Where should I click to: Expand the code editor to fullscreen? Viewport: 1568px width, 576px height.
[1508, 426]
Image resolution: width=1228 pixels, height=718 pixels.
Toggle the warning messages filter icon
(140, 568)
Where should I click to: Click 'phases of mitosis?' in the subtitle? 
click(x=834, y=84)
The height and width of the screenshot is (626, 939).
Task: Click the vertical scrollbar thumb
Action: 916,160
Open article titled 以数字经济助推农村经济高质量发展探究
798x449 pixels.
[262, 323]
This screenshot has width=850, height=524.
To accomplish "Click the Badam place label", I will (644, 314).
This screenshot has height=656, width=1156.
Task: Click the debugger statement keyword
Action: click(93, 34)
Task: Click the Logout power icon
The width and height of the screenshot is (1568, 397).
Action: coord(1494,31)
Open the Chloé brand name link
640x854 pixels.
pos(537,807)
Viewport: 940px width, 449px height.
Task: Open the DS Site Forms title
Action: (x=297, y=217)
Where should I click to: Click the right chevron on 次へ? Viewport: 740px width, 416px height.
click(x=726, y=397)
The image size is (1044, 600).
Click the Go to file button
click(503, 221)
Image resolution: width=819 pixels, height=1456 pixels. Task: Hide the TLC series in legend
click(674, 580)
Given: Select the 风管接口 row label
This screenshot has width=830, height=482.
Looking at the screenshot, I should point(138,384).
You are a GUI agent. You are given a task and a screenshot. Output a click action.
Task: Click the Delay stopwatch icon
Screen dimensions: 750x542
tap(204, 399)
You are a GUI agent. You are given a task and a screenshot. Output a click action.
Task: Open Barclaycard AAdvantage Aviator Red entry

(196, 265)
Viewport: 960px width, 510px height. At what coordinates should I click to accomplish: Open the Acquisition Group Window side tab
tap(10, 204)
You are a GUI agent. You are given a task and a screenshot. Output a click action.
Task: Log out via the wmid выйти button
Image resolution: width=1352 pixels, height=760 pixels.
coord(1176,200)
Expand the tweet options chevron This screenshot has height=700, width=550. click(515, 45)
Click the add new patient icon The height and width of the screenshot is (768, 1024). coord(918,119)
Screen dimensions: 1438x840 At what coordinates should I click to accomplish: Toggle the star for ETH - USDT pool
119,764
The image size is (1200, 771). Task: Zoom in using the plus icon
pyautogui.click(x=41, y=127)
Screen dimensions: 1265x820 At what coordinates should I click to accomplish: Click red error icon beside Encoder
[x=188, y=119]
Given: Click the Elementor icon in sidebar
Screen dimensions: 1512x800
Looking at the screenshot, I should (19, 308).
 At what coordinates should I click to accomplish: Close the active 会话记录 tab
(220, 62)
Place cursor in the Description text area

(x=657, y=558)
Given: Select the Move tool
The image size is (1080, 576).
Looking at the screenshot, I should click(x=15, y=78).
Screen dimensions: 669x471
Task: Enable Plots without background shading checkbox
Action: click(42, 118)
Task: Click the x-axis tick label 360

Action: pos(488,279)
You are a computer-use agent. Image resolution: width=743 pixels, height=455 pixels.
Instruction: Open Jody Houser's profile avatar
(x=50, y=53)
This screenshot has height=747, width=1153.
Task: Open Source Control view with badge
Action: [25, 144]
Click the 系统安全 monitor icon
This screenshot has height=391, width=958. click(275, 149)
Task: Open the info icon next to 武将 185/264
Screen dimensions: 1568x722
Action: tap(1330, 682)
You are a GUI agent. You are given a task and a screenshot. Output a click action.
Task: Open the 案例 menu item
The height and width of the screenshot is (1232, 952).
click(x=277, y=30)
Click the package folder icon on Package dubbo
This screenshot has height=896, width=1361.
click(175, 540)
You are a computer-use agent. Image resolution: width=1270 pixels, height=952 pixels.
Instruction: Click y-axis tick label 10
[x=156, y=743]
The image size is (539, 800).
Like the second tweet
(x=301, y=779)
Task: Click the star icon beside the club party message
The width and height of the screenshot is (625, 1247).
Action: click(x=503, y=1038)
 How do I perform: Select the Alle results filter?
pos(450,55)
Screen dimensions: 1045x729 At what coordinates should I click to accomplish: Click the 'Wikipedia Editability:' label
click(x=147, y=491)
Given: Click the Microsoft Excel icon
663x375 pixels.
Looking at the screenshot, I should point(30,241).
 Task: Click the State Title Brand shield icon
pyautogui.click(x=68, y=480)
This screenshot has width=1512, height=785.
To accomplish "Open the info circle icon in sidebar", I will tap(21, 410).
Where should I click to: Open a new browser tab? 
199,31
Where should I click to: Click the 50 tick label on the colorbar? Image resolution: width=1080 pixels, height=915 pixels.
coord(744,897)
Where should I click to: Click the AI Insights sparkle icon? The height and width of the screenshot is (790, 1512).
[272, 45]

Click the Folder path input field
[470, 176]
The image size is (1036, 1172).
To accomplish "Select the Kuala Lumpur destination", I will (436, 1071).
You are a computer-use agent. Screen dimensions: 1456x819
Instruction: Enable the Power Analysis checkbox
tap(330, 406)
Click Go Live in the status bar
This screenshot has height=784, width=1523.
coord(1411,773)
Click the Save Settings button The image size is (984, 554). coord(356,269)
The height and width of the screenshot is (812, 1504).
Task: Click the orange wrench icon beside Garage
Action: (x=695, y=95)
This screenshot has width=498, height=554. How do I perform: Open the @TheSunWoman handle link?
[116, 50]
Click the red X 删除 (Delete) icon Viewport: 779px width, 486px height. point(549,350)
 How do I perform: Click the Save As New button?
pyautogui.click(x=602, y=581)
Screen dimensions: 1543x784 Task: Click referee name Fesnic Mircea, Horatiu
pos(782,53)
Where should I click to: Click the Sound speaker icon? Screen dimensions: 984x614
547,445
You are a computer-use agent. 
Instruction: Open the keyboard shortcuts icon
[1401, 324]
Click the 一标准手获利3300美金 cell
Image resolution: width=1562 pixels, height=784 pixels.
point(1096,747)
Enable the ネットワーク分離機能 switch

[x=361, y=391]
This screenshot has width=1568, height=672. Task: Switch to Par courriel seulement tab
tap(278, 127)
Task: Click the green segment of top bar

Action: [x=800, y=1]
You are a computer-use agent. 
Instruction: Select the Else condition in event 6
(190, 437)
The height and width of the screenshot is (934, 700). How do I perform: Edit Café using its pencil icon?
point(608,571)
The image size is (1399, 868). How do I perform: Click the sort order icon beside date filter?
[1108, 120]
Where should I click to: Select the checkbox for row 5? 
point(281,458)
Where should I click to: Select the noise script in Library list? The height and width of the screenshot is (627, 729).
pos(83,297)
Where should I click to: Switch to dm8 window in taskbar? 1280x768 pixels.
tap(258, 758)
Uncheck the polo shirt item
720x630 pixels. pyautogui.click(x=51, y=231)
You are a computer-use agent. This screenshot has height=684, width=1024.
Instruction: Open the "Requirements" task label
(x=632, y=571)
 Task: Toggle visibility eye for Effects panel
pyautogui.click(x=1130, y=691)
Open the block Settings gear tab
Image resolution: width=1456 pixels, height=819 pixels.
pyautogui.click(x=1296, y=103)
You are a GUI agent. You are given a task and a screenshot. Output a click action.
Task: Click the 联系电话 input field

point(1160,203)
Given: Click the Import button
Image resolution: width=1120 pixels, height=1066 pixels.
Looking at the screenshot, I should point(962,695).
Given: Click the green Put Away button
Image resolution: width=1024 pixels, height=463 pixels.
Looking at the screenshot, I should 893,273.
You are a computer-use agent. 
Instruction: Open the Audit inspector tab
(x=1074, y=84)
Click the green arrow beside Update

+---+

Request ->
Copy out the entries above verbatim, everything from the line containing "Click Go Live in the status bar" down to the line containing "Action: (x=695, y=95)", including both of those lines.

Reply ->
Click Go Live in the status bar
This screenshot has height=784, width=1523.
coord(1411,773)
Click the Save Settings button The image size is (984, 554). coord(356,269)
The height and width of the screenshot is (812, 1504).
Task: Click the orange wrench icon beside Garage
Action: (x=695, y=95)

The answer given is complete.